Which lines in the records below contain the word "bottom"? Report each of them.

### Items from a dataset

____

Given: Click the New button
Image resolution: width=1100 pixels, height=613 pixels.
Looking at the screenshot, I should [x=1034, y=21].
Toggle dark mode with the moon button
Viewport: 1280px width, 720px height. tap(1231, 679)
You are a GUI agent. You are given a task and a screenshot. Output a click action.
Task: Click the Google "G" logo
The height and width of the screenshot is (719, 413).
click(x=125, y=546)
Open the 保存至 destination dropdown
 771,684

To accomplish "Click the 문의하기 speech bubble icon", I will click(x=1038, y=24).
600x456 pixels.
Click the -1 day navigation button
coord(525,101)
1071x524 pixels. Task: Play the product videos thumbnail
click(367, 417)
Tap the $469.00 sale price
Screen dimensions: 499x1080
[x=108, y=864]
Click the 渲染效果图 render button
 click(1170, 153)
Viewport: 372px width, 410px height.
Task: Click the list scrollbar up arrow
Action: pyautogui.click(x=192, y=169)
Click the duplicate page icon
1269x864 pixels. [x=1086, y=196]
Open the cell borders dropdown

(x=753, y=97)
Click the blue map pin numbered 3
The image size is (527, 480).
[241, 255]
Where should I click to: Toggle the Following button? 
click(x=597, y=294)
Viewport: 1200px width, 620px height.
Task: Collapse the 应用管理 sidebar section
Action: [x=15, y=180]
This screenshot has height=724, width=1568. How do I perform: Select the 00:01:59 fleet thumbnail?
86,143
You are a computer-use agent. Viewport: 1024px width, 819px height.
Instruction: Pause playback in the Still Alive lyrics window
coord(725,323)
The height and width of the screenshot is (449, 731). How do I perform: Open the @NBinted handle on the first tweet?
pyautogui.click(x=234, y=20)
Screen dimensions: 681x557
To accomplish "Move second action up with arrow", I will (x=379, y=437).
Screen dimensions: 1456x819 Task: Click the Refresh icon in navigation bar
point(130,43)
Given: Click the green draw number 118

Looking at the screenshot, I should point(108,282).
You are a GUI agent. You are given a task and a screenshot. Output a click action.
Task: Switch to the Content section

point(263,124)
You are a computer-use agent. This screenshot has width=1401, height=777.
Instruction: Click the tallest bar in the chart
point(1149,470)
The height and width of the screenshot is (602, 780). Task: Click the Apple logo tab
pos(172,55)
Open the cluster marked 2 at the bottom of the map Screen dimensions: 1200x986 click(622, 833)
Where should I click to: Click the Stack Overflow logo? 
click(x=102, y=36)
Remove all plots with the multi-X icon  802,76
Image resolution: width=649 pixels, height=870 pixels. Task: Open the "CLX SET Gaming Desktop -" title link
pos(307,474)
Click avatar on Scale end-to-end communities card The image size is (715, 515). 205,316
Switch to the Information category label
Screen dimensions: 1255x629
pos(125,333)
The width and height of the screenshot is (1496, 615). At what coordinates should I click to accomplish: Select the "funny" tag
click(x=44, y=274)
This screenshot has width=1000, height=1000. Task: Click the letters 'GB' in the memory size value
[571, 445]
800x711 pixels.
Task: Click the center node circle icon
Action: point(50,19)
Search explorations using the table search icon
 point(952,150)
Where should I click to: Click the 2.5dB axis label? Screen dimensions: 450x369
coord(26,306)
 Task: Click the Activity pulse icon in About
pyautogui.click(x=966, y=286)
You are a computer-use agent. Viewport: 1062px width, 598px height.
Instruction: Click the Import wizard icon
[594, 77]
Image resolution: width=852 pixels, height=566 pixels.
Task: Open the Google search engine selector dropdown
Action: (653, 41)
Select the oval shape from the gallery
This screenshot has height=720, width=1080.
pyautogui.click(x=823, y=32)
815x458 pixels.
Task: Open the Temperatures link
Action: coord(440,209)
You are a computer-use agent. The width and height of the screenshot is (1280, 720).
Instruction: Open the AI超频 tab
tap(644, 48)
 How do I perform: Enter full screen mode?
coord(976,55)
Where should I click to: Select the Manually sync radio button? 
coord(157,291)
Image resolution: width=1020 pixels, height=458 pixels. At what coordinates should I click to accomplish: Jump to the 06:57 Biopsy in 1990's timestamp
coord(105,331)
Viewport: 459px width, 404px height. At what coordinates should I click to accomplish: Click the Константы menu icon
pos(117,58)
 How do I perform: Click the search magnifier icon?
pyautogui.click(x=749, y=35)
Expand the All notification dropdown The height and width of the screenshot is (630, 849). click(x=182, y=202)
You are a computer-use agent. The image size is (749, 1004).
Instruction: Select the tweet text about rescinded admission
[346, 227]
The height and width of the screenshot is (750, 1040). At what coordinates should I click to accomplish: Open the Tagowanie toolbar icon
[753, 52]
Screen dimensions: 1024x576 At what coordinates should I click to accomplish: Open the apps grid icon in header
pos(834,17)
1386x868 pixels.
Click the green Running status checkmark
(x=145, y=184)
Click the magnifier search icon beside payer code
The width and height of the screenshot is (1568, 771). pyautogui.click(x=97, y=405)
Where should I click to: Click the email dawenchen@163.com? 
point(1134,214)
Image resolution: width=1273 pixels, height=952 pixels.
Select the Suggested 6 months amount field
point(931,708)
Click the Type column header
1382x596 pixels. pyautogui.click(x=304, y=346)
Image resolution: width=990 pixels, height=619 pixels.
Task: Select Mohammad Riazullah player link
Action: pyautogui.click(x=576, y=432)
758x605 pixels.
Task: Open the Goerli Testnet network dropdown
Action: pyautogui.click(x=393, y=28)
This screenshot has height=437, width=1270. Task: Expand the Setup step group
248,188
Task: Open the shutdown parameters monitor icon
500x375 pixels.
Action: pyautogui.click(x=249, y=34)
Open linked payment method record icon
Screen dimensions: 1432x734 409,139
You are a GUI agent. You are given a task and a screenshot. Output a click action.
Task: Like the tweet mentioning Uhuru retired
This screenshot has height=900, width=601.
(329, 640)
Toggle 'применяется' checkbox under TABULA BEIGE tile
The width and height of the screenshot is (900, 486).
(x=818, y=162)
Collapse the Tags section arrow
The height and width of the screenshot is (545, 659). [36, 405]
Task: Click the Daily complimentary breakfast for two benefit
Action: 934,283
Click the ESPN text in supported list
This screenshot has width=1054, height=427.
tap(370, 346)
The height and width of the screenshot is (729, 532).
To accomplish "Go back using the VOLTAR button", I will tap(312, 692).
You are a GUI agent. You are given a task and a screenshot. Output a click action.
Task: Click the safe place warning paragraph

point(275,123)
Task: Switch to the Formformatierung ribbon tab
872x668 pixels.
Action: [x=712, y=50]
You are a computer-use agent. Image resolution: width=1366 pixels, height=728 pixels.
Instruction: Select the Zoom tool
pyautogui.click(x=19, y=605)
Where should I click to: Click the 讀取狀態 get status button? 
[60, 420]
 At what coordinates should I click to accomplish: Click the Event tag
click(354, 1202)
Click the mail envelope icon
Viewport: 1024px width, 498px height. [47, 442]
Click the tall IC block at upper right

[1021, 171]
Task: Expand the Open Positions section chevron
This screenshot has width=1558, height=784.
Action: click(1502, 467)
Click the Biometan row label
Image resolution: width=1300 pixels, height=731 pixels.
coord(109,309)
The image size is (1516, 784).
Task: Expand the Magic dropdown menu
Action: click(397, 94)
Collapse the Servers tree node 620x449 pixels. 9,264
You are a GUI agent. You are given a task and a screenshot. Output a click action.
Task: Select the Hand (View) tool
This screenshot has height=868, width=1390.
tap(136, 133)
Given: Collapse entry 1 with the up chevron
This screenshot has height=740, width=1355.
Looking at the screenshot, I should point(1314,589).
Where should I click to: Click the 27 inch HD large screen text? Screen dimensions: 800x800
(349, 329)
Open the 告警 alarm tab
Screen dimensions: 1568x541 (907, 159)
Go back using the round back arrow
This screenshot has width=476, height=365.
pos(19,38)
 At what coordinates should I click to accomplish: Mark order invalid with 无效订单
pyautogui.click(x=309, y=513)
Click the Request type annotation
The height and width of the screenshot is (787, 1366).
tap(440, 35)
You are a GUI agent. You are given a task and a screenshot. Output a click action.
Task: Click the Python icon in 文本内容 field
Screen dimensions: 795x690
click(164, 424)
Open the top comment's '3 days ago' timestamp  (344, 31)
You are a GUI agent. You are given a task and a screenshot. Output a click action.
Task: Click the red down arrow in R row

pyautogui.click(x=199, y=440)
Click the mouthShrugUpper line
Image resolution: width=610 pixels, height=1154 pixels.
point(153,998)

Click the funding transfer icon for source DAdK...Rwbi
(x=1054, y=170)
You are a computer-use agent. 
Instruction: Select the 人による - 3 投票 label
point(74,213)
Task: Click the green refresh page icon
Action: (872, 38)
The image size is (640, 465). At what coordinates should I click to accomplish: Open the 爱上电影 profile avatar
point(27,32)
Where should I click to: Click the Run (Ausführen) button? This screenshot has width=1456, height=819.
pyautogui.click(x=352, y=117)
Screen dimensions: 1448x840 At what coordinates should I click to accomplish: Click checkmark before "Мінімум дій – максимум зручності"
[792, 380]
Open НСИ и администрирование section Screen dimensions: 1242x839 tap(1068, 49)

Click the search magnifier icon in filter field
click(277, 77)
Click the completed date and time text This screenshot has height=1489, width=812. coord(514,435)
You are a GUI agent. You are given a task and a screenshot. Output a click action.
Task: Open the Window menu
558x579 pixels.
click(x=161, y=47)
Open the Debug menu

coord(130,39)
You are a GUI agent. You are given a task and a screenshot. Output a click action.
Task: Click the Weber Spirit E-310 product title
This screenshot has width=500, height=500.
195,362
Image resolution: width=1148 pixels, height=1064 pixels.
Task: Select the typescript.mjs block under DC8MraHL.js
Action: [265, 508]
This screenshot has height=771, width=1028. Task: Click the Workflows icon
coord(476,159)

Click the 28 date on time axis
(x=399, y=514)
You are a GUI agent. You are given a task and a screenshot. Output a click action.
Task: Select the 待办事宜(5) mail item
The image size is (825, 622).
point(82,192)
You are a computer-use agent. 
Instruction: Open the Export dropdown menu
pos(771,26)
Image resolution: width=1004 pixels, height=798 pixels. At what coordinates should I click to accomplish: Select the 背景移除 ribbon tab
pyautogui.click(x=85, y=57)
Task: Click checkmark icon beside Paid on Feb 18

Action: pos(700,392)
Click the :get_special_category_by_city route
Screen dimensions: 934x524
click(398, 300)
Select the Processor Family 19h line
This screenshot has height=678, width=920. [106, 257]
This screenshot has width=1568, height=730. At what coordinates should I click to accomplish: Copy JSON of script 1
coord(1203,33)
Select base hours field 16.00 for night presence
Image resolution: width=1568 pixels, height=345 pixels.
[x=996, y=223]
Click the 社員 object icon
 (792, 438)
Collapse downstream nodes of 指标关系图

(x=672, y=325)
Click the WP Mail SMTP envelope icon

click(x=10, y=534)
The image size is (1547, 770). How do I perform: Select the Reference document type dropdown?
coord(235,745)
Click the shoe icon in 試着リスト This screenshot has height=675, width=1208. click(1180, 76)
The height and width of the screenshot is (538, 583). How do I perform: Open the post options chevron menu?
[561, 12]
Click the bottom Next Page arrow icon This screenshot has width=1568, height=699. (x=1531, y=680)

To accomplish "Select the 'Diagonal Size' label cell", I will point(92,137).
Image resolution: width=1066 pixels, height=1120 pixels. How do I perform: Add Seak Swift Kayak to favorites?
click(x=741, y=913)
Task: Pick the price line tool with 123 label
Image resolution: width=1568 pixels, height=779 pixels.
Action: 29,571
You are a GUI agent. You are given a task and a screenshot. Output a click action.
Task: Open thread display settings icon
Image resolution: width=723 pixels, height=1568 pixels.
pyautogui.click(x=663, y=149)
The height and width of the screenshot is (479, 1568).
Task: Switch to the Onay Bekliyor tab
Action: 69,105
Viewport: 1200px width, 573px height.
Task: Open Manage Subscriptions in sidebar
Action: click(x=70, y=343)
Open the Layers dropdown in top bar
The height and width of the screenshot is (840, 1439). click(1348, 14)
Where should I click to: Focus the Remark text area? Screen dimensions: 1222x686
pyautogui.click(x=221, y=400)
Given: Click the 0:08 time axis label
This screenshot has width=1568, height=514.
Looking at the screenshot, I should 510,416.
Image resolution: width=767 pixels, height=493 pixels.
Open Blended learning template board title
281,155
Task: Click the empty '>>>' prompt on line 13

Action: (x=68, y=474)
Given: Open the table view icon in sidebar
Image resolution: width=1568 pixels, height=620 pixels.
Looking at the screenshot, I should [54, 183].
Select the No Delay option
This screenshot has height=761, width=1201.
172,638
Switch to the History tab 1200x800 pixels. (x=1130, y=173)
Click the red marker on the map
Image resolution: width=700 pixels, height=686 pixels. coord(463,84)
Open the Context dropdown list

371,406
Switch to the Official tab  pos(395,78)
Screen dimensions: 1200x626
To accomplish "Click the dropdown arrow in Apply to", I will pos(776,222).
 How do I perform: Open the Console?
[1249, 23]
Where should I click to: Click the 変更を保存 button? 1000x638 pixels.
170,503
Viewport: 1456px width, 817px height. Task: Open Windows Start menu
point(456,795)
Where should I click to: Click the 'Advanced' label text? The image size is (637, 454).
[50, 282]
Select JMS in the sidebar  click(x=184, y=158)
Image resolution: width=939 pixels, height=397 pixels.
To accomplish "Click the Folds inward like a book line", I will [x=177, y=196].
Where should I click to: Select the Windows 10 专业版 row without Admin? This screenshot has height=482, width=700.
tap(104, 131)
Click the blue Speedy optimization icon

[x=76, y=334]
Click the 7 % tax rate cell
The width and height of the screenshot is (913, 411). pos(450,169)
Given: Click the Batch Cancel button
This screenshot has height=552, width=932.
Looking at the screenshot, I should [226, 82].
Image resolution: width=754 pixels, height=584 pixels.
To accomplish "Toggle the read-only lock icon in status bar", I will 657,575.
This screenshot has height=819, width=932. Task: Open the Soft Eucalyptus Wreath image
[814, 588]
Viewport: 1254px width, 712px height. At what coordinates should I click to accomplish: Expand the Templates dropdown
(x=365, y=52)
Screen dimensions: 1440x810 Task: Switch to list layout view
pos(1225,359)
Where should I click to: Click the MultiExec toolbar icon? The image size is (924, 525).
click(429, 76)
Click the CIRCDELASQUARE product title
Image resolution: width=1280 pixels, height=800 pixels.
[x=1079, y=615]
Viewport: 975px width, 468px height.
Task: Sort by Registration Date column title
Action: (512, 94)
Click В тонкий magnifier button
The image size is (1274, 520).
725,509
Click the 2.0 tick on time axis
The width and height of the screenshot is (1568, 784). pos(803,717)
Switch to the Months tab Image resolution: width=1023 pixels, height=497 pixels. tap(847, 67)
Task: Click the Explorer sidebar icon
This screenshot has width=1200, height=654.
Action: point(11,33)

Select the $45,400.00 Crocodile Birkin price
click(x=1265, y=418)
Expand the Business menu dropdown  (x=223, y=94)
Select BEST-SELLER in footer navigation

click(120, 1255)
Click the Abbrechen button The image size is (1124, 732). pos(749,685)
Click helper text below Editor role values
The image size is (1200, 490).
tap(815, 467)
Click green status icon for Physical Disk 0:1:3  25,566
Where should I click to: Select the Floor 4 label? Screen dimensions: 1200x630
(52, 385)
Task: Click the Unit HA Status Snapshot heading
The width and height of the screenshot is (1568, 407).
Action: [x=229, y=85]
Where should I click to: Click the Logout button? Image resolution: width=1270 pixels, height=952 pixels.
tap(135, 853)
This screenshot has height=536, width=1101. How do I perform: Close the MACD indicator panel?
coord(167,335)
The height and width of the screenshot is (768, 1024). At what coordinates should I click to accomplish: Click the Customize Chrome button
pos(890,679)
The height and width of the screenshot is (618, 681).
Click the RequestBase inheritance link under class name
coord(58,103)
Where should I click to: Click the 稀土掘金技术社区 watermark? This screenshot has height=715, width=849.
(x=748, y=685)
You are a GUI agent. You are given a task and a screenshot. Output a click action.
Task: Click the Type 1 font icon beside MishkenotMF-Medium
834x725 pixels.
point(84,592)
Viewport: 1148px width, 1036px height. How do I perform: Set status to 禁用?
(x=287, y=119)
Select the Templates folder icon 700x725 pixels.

____

### Response area
Open the cluster marked 2 at the bottom of the map Screen dimensions: 1200x986 click(622, 833)
Click the bottom Next Page arrow icon This screenshot has width=1568, height=699. (x=1531, y=680)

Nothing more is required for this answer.